Frequency dispersion (FD, Hz) reflects the regularity of tremor. It is defined as the half width of the frequency band centered around the peak frequency, which contains 68% of the total power. Frequency dispersion of the physiological tremor is broad (3–4Hz), while it is reduced (0.5–1Hz) in parkinsonian or essential tremor.20, 21
2.3. Statistical analysis
Our principal experimental hypothesis was that regularity of alternating hand movements and finger tapping as well as physiological tremor were affected in patients treated with VPA.
This hypothesis was examined by non-parametric tests because data were not normally distributed (Kolmogorov–Smirnov test). Statistical analysis was performed using the Statistica software package (Statsoft Inc., 6.0 version, Tulsa, OK, USA).
Regularity data of motor performance of the two groups were analysed using the Mann–Whitney test.
To assess the tremor power distribution in the 0–15Hz spectrum of the two groups, the power of each 1Hz wide frequency band (0–0.99, 1–1.99, 2–2.99, etc.) was compared using the Mann–Whitney test.

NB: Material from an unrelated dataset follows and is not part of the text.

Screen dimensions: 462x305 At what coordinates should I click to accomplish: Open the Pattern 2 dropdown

To investigate changes of resting and postural tremor parameters within one group we used the Wilcoxon-matched-pairs test.

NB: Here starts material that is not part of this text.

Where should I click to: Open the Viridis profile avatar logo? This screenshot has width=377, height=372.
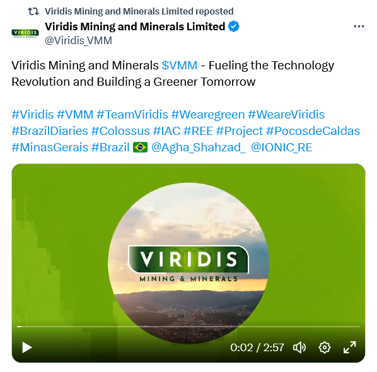tap(25, 33)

The relationship between duration of medication and various parameters of hand and finger movements was examined by regression analysis.
Level of significance for all statistics was set at p<0.05. Statistical analysis showed no significant difference between the right and left sides. Data of the right hand are presented.
3. Results
3.1. Motor performance
Individual data of motor performance parameters for controls and patients are presented in Table 2a, Table 2b, respectively. Data of the control group were similar to those reported for normal population.19
Table 2a. Individual data of motor parameters in the control group.
| Controls | PS | Tap | MF/PS | MF/Tap | RT |
|---|---|---|---|---|---|
| 1 | 19 | 15 | 7.1 | 6.9 | 259 |
| 2 | 25 | 16 | 5.7 | 7.5 | 273 |
| 3 | 30 | 19 | 5.1 | 7.3 | 220 |
| 4 | 19 | 35 | 6.1 | 6.8 | 283 |
| 5 | 36 | 36 | 5.2 | 7.2 | 228 |
| 6 | 28 | 23 | 5.6 | 7.5 | 259 |
| 7 | 27 | 50 | 7.5 | 7.5 | 224 |
| 8 | 25 | 32 | 6.0 | 6.8 | 194 |
| 9 | 27 | 33 | 6.9 | 6.9 | 233 |
| 10 | 21 | 32 | 5.4 | 7.5 | 206 |
| 11 | 22 | 33 | 6.1 | 5.4 | 219 |
| 12 | 45 | 56 | 4.7 | 7.5 | 240 |
| 13 | 50 | 13 | 4.4 | 7.1 | 236 |
| 14 | 17 | 40 | 6.6 | 7.5 | 239 |
| Av±SD | 27.93±9.7* | 30.93±12.8* | 5.89±0.9* | 7.1±0.6* | 236.64±24.9 |
*p |
Table 2b. Individual data of motor parameters in the valproate group.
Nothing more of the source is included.